Er schijnt iets merkwaardigs aan de hand te zijn met Kate Moss. In een paar dagen tijd heb ik nu al drie grote artikelen over haar gelezen. Aanleiding is natuurlijk de tentoonstelling die in Amsterdam is te zien van foto’s die van dit topmodel zijn gemaakt. Op zich al merkwaardig: een fototentoonstelling van een fotomodel. Een fotomodel is per definitie een model dat haar lichaam beschikbaar stelt om iets anders aan de man te brengen. Kleren bijvoorbeeld, een nieuwe modelijn of gewoon parfum. Gebakken lucht dus, meer niet. Modellen waren nooit bedoeld om model te staan voor zich zelf.
Toch is dat bij Kate Moss gebeurd. Haar naam is een soort merknaam geworden. Kate Moss is geen fotomodel. Kate Mosss staat voor fotomodel. Ze is een vrouw die ver boven haar eigen fysieke verschijning is uitgestegen. Geen supervrouw, dat zeker niet. Maar wel een soort vrouw in het kwadraat. Een vrouw van een andere orde. Het cokeschandaal vorig jaar heeft haar carrière niet geschaad. Integendeel, het aureool van een verdorven vrouw die volledig haar eigen weg gaat heeft haar roem alleen maar vergroot.
In alle commentaren lees ik verwondering over de vraag wat het geheim is van Kate Moss. Ze is zeker niet uitzonderlijk mooi. Zo heeft geen ‘intimiderend’ lichaam’, lees ik, wat dat ook moge zijn. Ze is klein (1meter 78), dun (50 kilo), ze heeft hoge jukbeenderen en geen ‘spierkabels door armen en benen’, laat staan recht naar voren priemende borsten. Fysieke schoonheid schijnt ook niet een bepalende factor te zijn voor het succes van een fotomodel.
Maar wat dan wel? Charisma? De x-faxtor? Een bepaalde manier van kijken? Een onaantastbare houding, ook wel met het ongrijpbare woord ‘cool’ aangeduid? Of is het gewoon het fotogenieke. Het ‘verliefd zijn op de camera’, het unieke vermogen om aan het oog van de lens telkens weer een andere kant van je ziel te tonen. Of op zijn minst te suggereren, want wat laat zo’n foto nu eigenlijk zien. Modefoto’s zijn gebakken lucht, maar wel fascinerende lucht.
In zijn boek ‘Het fotografisch genoegen, beeldcultuur in een digitale wereld’ doet Arjen Mulder verwoede pogingen om meer grip te krijgen op ‘het fotogenieke’ als fenomeen. Het blijkt een kwaliteit te zijn die heel moeilijk in woorden te vatten is.

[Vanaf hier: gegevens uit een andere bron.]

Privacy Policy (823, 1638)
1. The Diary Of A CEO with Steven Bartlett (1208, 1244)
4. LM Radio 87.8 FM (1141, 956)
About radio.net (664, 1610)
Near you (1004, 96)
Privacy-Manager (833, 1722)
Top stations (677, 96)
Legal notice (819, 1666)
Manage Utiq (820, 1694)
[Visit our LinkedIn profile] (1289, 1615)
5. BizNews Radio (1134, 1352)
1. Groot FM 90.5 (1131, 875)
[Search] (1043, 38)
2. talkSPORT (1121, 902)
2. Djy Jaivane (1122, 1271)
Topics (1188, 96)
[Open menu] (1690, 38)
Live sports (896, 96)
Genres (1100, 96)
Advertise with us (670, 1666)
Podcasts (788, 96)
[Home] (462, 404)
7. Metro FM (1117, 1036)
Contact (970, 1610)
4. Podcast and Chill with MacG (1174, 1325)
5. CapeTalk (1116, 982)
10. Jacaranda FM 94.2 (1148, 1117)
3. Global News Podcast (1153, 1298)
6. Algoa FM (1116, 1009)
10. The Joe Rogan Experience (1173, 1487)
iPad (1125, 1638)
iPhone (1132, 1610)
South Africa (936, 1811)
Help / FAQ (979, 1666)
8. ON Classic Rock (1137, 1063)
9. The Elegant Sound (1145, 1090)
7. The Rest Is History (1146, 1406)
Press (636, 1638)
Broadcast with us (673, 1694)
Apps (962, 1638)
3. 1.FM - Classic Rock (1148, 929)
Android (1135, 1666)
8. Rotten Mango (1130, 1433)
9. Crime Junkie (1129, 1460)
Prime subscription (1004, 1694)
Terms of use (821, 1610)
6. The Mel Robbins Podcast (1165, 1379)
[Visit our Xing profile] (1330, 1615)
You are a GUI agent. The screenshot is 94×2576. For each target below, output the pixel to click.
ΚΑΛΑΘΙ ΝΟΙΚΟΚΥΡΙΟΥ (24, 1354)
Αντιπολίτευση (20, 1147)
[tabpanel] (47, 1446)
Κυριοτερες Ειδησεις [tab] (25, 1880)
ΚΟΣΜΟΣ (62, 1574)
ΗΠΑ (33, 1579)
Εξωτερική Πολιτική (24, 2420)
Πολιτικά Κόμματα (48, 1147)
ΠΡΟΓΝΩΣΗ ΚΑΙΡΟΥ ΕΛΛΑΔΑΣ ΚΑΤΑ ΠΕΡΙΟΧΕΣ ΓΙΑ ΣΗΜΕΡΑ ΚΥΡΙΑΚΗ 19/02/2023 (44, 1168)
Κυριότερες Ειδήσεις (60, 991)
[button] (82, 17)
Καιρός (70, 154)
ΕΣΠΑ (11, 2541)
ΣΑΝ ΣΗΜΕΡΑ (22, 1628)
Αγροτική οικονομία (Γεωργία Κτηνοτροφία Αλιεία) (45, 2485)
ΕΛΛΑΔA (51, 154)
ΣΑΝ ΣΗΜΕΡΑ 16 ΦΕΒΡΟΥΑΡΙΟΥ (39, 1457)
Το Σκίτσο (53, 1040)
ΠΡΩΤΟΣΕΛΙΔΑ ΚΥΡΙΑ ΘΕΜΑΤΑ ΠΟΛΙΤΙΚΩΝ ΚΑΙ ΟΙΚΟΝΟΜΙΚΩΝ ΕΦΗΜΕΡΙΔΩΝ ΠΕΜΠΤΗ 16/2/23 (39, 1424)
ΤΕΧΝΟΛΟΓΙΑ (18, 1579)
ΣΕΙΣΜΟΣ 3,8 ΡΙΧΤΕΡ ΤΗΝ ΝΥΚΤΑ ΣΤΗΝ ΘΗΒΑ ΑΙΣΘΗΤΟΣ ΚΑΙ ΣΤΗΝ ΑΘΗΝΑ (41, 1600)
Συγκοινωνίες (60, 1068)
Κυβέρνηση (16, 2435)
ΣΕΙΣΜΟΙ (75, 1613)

In de filmindustrie, zo beweert Mulder is de ervaring van het fotogenieke ingezet als erotische strategie. Filmsterren zijn acteurs plus het fotogenieke dat van hun ‘stills’ afstraalt. Voor het toneel is ‘acteur zijn’ voldoende.
Als dat waar is, dan is het fotogenieke dus geen kwaliteit die exclusief eigen is aan het model, maar iets ongrijpbaars dat zijn oorsprong vindt in een wisselwerking tussen enerzijds het reële model en anderzijds het irreële medium fotografie. Het model hoeft van zich zelf dus helemaal niet mooi te zijn. De foto maakt haar mooi. De camera is de katalysator voor het model en niet omgekeerd. Het is het stilzetten van het beeld dat de magie van het fotogenieke te voorschijn tovert.
Het is een mooie theorie die volgens mij maar ten dele opgaat. Van Mata Hari zijn nauwelijks foto’s bekend. Toch moet zij misschien wel de Kate Moss van haar tijd zijn geweest. Honderd jaar na dato is het moelijk voor te stellen wat nu eigenlijk bepalend was voor de magie van haar lichamelijke aantrekkingskracht. Als Kate Moss al geen intimiderend lichaam heeft, dan had Mata Hari dat zeker niet. Haar fysieke verschijning beantwoordde aan geen enkel schoonheidsideaal, zelfs niet aan dat van haar eigen tijd.
Haar danskunst, waar zoveel om te doen is geweest, schijnt zich beperkt te hebben tot wat theatrale bewegingen die in de verte een exotische droomwereld opriepen. De danskunst van Mata Hari was nog geen schim in vergelijking met de supererotische dansacrobatiek waarmee Josephine Baker de ‘roaring twenties’ in vuur en vlam zette. Natuurlijk heeft de aura van ‘femme fatale’ Mata Hari behoorlijk op weg geholpen naar roem, succes en een tijdloze mythe, maar het beeld dat zij opriep was toch vooral het cliché van de ‘dame sans merci’ dat in de cultuur van het fin de siècle overal voor het oprapen lag.
Kortom, Kate Moss blijft een mysterie. Misschien is zij wel de Mata Hari van deze tijd.